Halloween offers a bounty of goods as a treat for children knocking at each door. But one staple of the season, chocolate, has a dark, sinister side associated with it.
Chocolate, a $13-million industry, is made from the fruit of the cacao tree. Cacao pods contain nibs that are crushed to make unsweetened chocolate.
According to the BBC documentary “Slavery: A Global Investigation,” slaves were being abused on the cocoa farms. This story caused a public relations nightmare for the chocolate industries in the U.S. in 2001.
In the film, a freed slave said, “You are eating my flesh,” describing the torment of harvesting chocolate.
West Africa is the world’s largest supplier of cocoa beans, providing 43 percent of the world’s supply. The documentary exposed the labor practices on these farms.
According to the documentary “The Dark Side of Chocolate,” children are slaving away harvesting cocoa, before Western chocolate kings Hershey and Mars Inc. buy it, keeping prices low and profits high.
Slavery-produced chocolate was supposed to be banned by now in America and chocolate companies were supposed to adhere to the Harkin-Engel Protocol of 2001.
According to the protocol, the chocolate industry was to develop and implement credible, voluntary and industry-wide standards of public certification, which would take effect by July 1, 2005. Five years later, slavery is still an issue.
Anti-slavery coalition Stop The Traffik claims Ivory Coast plantations have bought 12,000 child slaves since 2005. These children are fed little, beaten daily and some have lost limbs as punishment for attempted escape.
William Wilberforce, a British slave trade abolitionist in the 1800s, was able to organize a successful sugar boycott which helped end slavery in England. Why can’t Americans successfully boycott chocolate?
Perhaps money and cheap products is all people care about.

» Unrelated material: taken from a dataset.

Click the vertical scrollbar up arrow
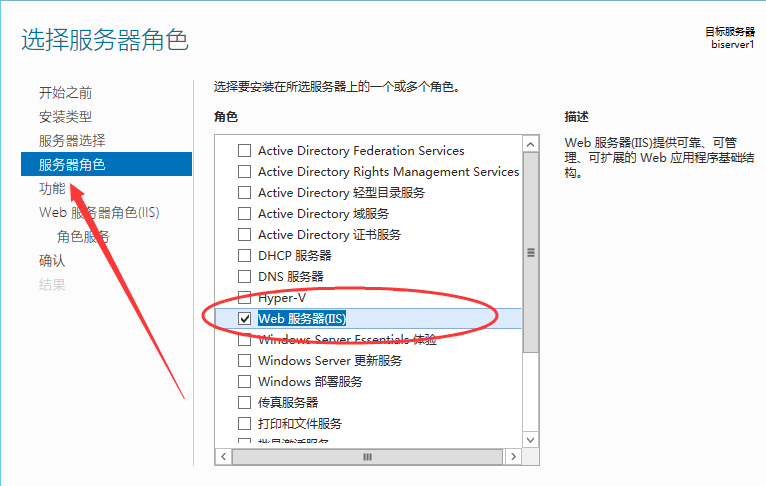Image resolution: width=766 pixels, height=486 pixels. click(x=531, y=143)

Some change has happened, some chocolate companies have taken steps to end these brutal practices. More awareness is still needed.
A few simple things can be done. Start with finding out where fair trade chocolate is sold.
Perhaps a Halloween chocolate boycott across this nation would get the attention of chocolate companies.
Reforms inevitably mean less profit for the chocolate industry because the farmers would have to pay legal workers. It also means that consumers have to pay a little more too.
People who value human life should not mind that.